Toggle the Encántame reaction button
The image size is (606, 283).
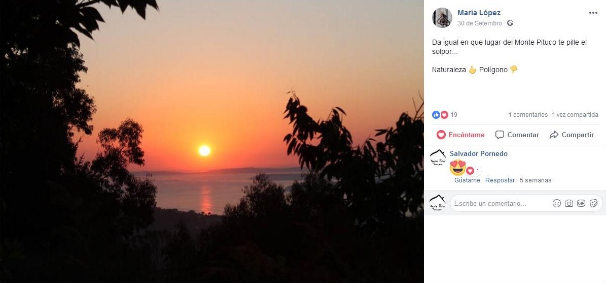click(460, 135)
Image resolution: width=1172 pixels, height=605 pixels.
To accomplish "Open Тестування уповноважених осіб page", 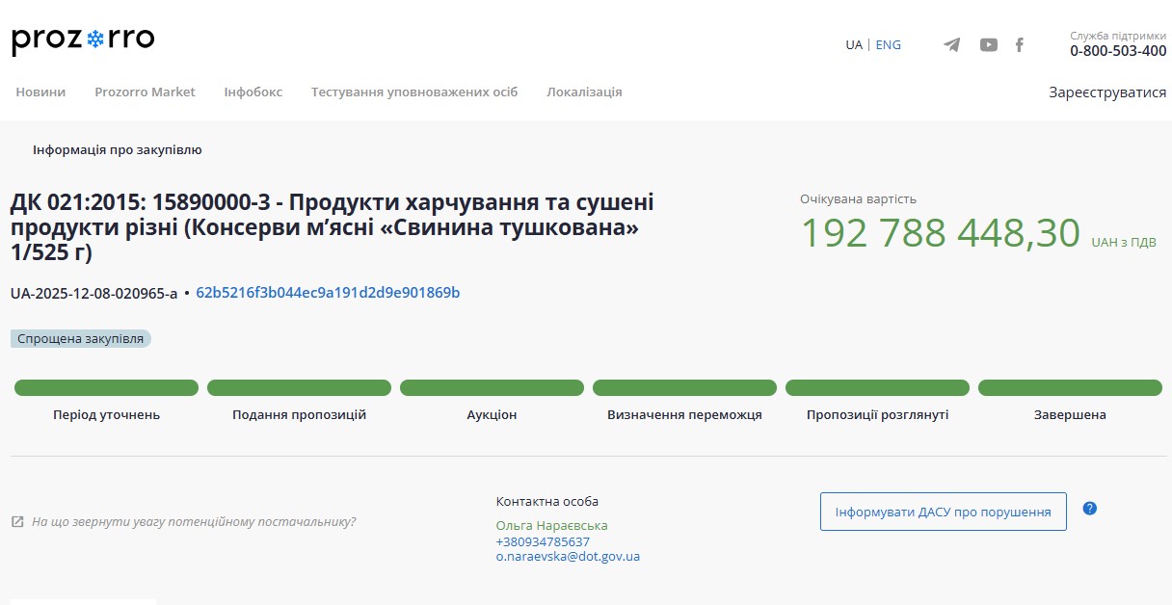I will 413,92.
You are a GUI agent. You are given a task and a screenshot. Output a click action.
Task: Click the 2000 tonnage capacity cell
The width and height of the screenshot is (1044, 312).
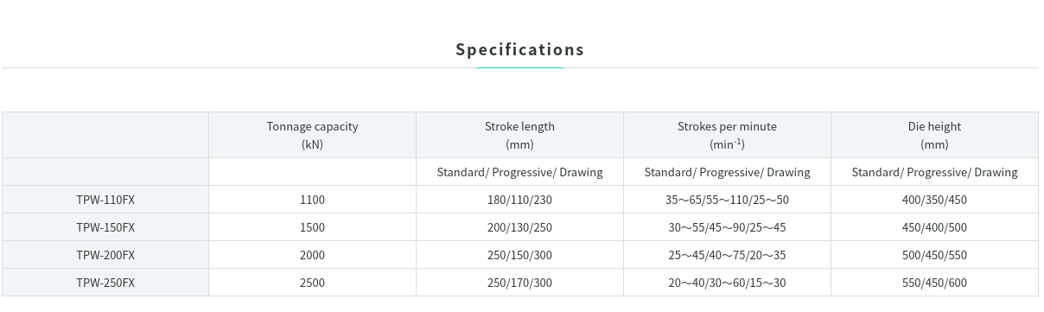pos(312,255)
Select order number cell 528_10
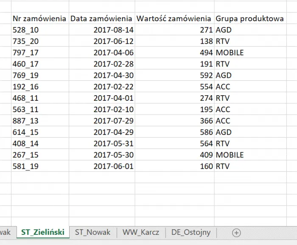This screenshot has width=297, height=245. 25,30
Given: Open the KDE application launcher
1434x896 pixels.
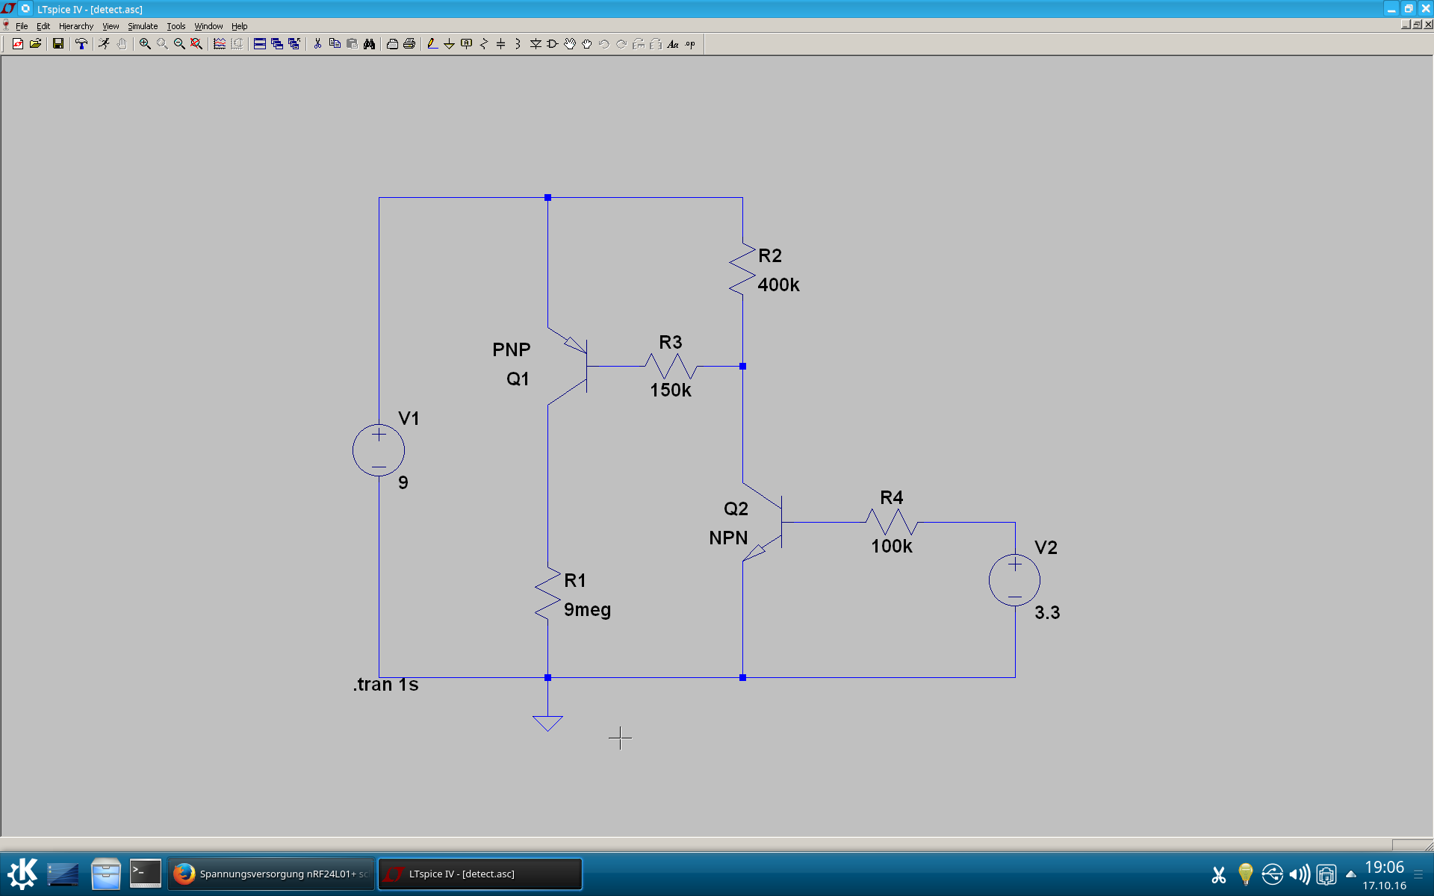Looking at the screenshot, I should [x=22, y=874].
==============================
What is expected: Count the lines of the records that contain the word "cell". Give only the number.

Finished answer: 2